Aus 5 Kontinenten und 17 Ländern kommen die Produktionen des Festivals, darunter allein sechs Uraufführungen, die vom 17. Juni bis zum 4. Juli im und um das Düsseldorfer Schauspielhaus nahezu rund um die Uhr gezeigt werden. Wegen der sinkenden Inzidenzzahlen können 34 Vorstellungen live vor Publikum spielen, 2 Live-Aufführungen aus Südafrika und Chile werden gestreamt, dazu gibt es unter anderem 18 Sound-Performances.

Ein großer Teil der Vorstellungen steht auch digital zur Verfügung. Eröffnet wird das Festival mit der Uraufführung einer Bühnenfassung des Romans „Leben und Zeit des Michael K.“ des Nobelpreisträgers J. M. Coetzee, live gestreamt aus dem Baxter Theatre in Kapstadt.

§ Die Daten:

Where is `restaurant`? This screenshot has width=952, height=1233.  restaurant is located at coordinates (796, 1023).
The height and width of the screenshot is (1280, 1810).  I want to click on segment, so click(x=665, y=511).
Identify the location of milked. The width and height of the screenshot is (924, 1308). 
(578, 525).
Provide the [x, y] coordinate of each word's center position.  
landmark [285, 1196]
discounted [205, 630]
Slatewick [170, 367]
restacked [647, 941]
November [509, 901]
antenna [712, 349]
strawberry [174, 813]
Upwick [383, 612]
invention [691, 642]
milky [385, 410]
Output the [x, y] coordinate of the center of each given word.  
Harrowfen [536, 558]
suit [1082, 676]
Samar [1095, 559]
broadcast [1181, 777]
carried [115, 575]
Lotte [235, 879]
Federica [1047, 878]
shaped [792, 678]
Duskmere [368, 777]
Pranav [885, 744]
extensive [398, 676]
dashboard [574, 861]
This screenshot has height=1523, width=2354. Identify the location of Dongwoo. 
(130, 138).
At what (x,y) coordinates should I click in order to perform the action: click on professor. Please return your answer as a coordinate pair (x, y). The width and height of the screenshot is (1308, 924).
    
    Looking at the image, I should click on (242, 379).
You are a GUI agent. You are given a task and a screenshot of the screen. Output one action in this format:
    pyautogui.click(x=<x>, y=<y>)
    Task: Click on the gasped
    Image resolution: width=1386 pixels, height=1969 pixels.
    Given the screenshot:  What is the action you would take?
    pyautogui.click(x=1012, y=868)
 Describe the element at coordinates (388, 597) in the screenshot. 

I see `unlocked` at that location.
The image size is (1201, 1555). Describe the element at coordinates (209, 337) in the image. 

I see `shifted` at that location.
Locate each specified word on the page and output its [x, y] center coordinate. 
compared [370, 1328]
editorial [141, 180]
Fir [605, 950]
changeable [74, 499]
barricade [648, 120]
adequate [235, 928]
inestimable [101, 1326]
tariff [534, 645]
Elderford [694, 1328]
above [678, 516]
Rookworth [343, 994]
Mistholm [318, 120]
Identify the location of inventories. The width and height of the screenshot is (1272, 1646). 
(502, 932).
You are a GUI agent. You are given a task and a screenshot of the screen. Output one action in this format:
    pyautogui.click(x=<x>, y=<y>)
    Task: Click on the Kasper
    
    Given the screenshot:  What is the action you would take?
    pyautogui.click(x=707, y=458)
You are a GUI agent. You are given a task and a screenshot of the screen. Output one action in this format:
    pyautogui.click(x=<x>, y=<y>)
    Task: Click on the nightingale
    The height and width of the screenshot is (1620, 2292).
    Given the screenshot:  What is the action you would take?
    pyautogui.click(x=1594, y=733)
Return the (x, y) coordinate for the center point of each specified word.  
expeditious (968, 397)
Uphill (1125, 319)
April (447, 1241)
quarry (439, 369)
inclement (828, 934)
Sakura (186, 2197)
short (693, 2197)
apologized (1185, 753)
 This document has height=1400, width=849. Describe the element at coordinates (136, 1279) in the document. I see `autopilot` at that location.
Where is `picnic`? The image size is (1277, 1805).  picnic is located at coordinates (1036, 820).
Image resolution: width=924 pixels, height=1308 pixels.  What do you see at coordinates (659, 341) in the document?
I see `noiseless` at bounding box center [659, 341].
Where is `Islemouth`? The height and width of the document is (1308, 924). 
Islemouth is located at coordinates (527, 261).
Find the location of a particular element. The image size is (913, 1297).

§ Aufgabenstellung:
• A. Beantworten Sie anhand des Festivaltexts die folgenden Fragen:
(i) Aus wie vielen Ländern stammen die Produktionen des Festivals?
(ii) Wie viele Vorstellungen können live vor Publikum gespielt werden?
(iii) Aus welchem Theater wird die Eröffnungsvorstellung live gestreamt?
• B. Schreiben Sie die Fortsetzung des Festivaltexts im Anschluss an seinen letzten Satz.
Die Einträge haben keinen Bezug zum Festivaltext.

§ Lösungen:
• A.
(i) Aus 17 Ländern.
(ii) 34 Vorstellungen.
(iii) Aus dem Baxter Theatre in Kapstadt.

• B.
www.theaterderwelt.de

Im Zuge der Klimadebatte gibt es auch Kritik am internationalen Kulturbetrieb, zum Beispiel am Kunst-Jetset. Wie nachhaltig ist Theater der Welt? Wie viele Flüge und Hotelzimmer hätten Sie gebucht ohne Pandemie?

Es ändert kaum etwas, denn wir laden ja alle Leute ein, die reisen dürfen. Das Einzige ist, dass die Arbeitsprozesse anders gelaufen sind, denn wir haben ein sehr geschicktes System erfunden mit sogenannter Schattenregie. Das heißt, wir haben Kollegen, die sitzen in Kanada oder in Australien, und es gibt ein gespiegeltes Team in Deutschland, das Internet verbindet den Probenprozess. Die Künstler von außen sind auf das Vertrauen der Künstler hier vor Ort angewiesen.

Das Reisen sehen Sie grundsätzlich nicht so kritisch?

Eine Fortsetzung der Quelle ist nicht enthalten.